Content of Purchase Deeds
Purchase Deeds can be purchased using our Deed Search. Purchase Deeds (Transfers and Conveyances) all contain specific clauses that do a particular job, and are contained in the following order:
Purchase Deeds usually start with words similar to "This Conveyance ..." Such words are intended to describe what the document is and the purpose it serves.
This is the date that the transaction was completed upon.
The names and addresses of the vendor and purchaser are set out.
The purpose of recitals is to describe the background or history behind the purchase, and usually begin with the word "Whereas", e.g. "Whereas the vendors have agreed with the purchasers for the sale to them of the fee simple in possession of the property hereinafter described at the price of one hundred pounds ..."
Consideration and Receipt
The consideration is the purchase price and confirms the conveyance is not a voluntary conveyance, and enables, prior to Stamp Duty Land Tax, stamp duty to be assessed under the Stamp Act 1891.
The receipt clause is evidence that payment has been made.
These words operate to pass the seller's interest in the property to the purchaser, e.g. "convey" or "transfer".
Capacity and Implied Words
Prior to 1995 the words showing the seller's capacity where placed into a conveyance as they determined the covenants for title that would be implied. However, with the enactment of the Law of Property (Miscellaneous Provisions) Act 1994 if any covenants for title were to be implied, the words "with full title guarantee" or "with limited title guarantee" are used.
The Parcels Clause provides the legal and physical description of the property being conveyed. It is paramount that the property be described accurately, whether with or without a supporting plan. Often the Parcels Clause will refer to a plan in an earlier deed.
The Habendum Clause describes the estate being sold, i.e. the fee simple (freehold) or term of years (leasehold).
An encumbrance (or incumbrance) is something that restricts a person's use of the property such as an adjoining owner's right to pass along your driveway (an easement). Any existing encumbrances will usually be detailed immediately after the habendum clause to show that the estate in the property is being conveyanced subject to those encumbrances, and then followed by any new encumbrances.

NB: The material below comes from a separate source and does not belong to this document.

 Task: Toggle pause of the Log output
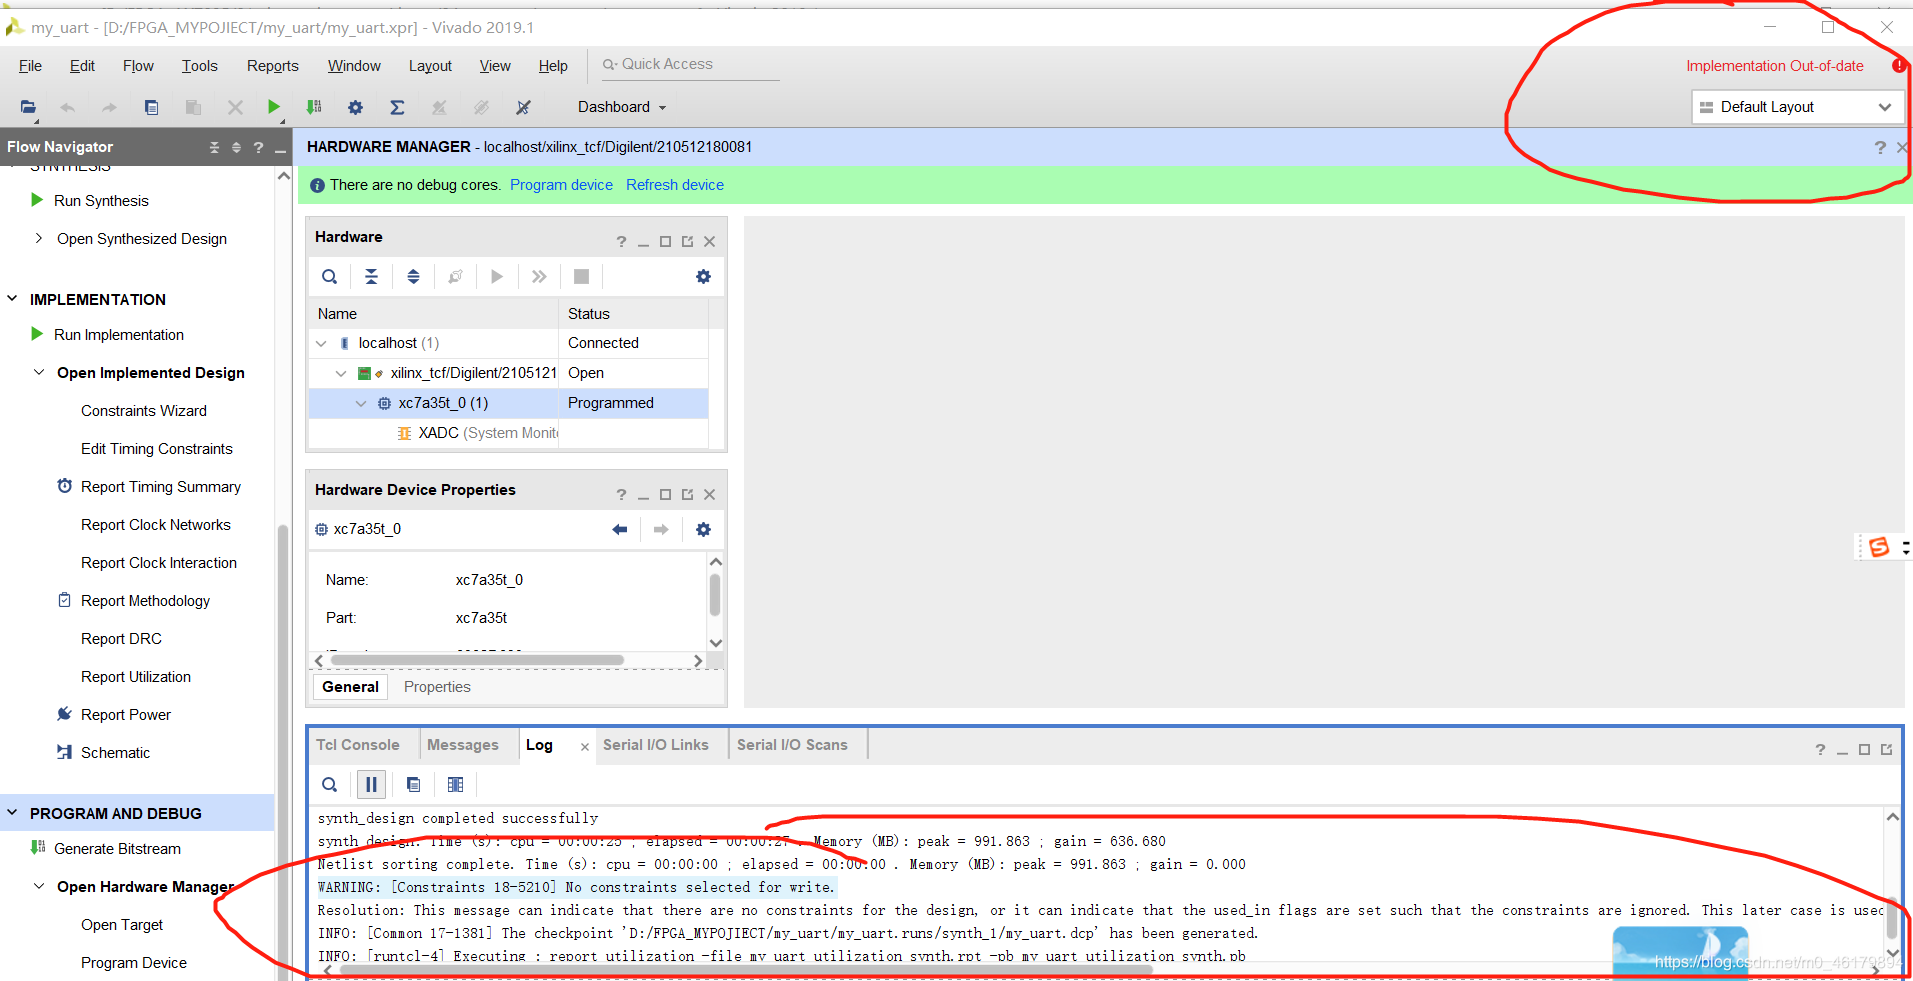click(x=371, y=784)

If the seller of the property is to remain personally liable for a covenant affecting the land following the sale then he should require an indemnity covenant from the purchaser.
Acknowledgement and Undertaking
Where a seller is retaining part of the land for himself he will normally need to hold on to the original deeds. He will therefore formally acknowledges the right of the purchaser to the production of the deeds if he so requires them at a future date and undertakes to keep them safe. He will, of course, have been provided with certified copies of the originals in the meantime.
Certificate of Value
Prior to 2003 this clause was necessary to show an exemption from payment of Stamp Duty was claimable, as where the property was being sold below the Stamp Duty threshold.
Execution and Attestation
The conveyance must be signed by all sellers. The purchaser will only do so if he has agreed to do something in the conveyance such as providing an indemnity covenant. The signatures must be formally witnessed.
How to know which Deeds are available for Purchase
All Deeds that have been copied by the Land Registry, and retained digitally, have a note recorded at the foot of the paragraph in the Title Register that refers to the Deed to the effect that it has been copied.